How a Former WNBA Player Protects Her Natural Hair While Working Out
High-intensity workouts and healthy hair are often framed as being at odds, especially for women with textured and natural hair. Sweat, friction, tight ponytails and constant washing can leave curls feeling dry, brittle and stressed. Yet for former WNBA player and current basketball executive Allison Feaster, keeping her natural hair thriving while training and travelling has become a carefully refined routine – one that proves you don’t have to choose between strong curls and strong performance.
Feaster has worn her hair natural for over a decade and follows a disciplined, six-step wash-day routine that fits around the demands of elite-level sport. Her habits offer useful lessons for anyone trying to balance an active lifestyle with protective, thoughtful haircare – whether you are in the gym three times a week or on court every single day.
Why Sweat and Sport Can Challenge Natural Hair
When you train regularly, your scalp and hair are exposed to sweat, heat and mechanical stress. For natural and tightly coiled textures, this can intensify existing vulnerabilities, such as dryness, tangling and breakage along the hair shaft.
Sweat itself is not inherently damaging, but it leaves behind salt and minerals as it dries. Combined with frequent friction from headbands, helmets or tight buns, this can roughen the cuticle and disrupt moisture levels. For Feaster, whose career has involved long practices, travel and changing climates, ignoring that build-up has never been an option.
Instead, she treats her training schedule and her hair routine as partners. Planning styles around her workout calendar, spacing out wash days and building in moisture at every step helps her maintain definition without sacrificing her performance on the court or in the gym.
Inside Allison Feaster’s Six-Step Wash-Day Routine
While specific products may vary, Feaster’s approach to wash day follows a clear framework that many active people with natural hair can adapt. At its core, it focuses on gentle cleansing, deep hydration and preserving curl integrity.
- Step 1 – Pre-wash preparation: Detangling with fingers or a wide-tooth comb before getting into the shower helps reduce breakage later. Applying a light oil or pre-poo treatment along the lengths can create a buffer between hair and shampoo.

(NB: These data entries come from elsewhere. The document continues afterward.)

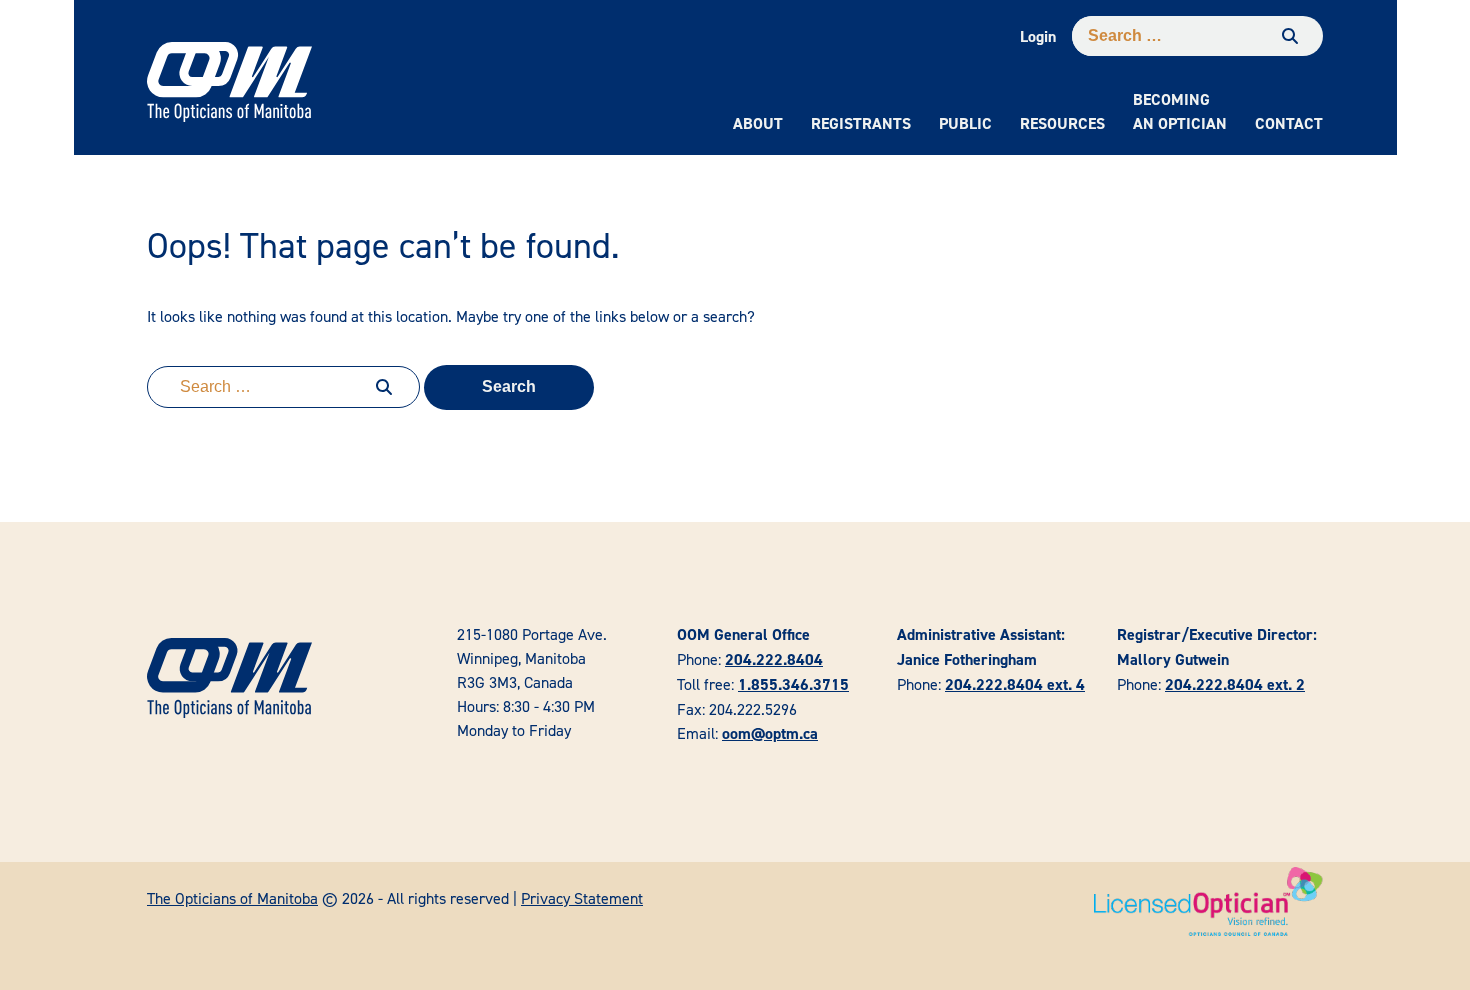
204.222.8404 (774, 659)
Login (1038, 36)
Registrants (861, 123)
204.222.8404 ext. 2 (1235, 684)
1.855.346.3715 (793, 684)
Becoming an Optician (1180, 111)
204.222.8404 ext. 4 (1015, 684)
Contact (1289, 123)
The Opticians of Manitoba (232, 898)
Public (965, 123)
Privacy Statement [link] (582, 898)
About (758, 123)
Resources (1062, 123)
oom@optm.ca (770, 733)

- Step 2 – Targeted cleansing: Rather than roughly scrubbing the entire head, concentrating shampoo at the scalp lifts sweat, product and environmental build-up where it’s needed most. The lengths are cleansed more gently as the lather runs through them.
- Step 3 – Deep conditioning: After intensive training weeks, Feaster leans on a hydrating mask or deep conditioner, working it through section by section. Leaving it on for the full recommended time (often under a shower cap) allows the formula to replenish moisture lost to sweat and frequent styling.
- Step 4 – Careful detangling: Detangling on soaking-wet, conditioned hair using fingers first, then a suitable detangling tool, minimises shed hair tangling with healthy strands. For coily textures, this step can make the difference between defined wash-and-go curls and knots that lead to breakage.
- Step 5 – Layering moisture and hold: Once rinsed, applying a leave-in conditioner, followed by a cream or gel, helps lock in hydration and encourage definition. This is where Feaster shapes her hair into a style that can withstand the week’s workouts with minimal manipulation.
- Step 6 – Setting the style: Air drying, diffusing on a low setting or stretching the hair in braids or twists allows the style to set. A well-set wash-day style can carry through several training sessions, needing only small touch-ups around the edges.
Rather than rushing through wash day, Feaster treats it as a strategic reset – an investment in her hair’s resilience ahead of another busy cycle of practices, travel and meetings.
Protective Styling Strategies for High-Intensity Workouts
Beyond wash day, Feaster’s routine also highlights how protective styling can support an active lifestyle. The aim is to keep hair secure, reduce friction and avoid tension points that can cause breakage along the hairline.
For players and gym-goers alike, that can mean rotating styles that keep ends tucked away while still feeling comfortable under headgear or headphones. The focus is on practicality and hair health first, aesthetics a close second.
- Secure, low-tension ponytails or puffs: Opting for soft, snag-free bands and avoiding overly tight pulling at the front protects the edges, a common stress area for athletes.
- Plaits, braids or twists: These can distribute tension more evenly and keep strands defined through multiple sessions. They also make post-workout scalp cleansing easier, as the hair is already sectioned.
- Moisture-friendly headbands and wraps: Rather than cotton that soaks up moisture, using smoother fabrics can help reduce friction and preserve styles, particularly around the hairline.
- Night-time protection: Wrapping hair in a silk or satin scarf or using a bonnet after long days of training limits friction against bedding, helping curls bounce back for the next morning’s workout.
Feaster’s consistent use of low-manipulation styles is part of why her natural hair has stayed healthy over many demanding seasons. By keeping everyday styling simple and protective, she reserves the most manipulation for wash day, when her hair is fully hydrated and easier to manage.
Building a Sustainable Routine Around Your Training
One of the most relatable aspects of Feaster’s approach is how realistic it is. Many active people avoid working out as often as they’d like because they worry about the time and effort of redoing their hair afterwards. The key is to create a routine that works with your schedule, not against it.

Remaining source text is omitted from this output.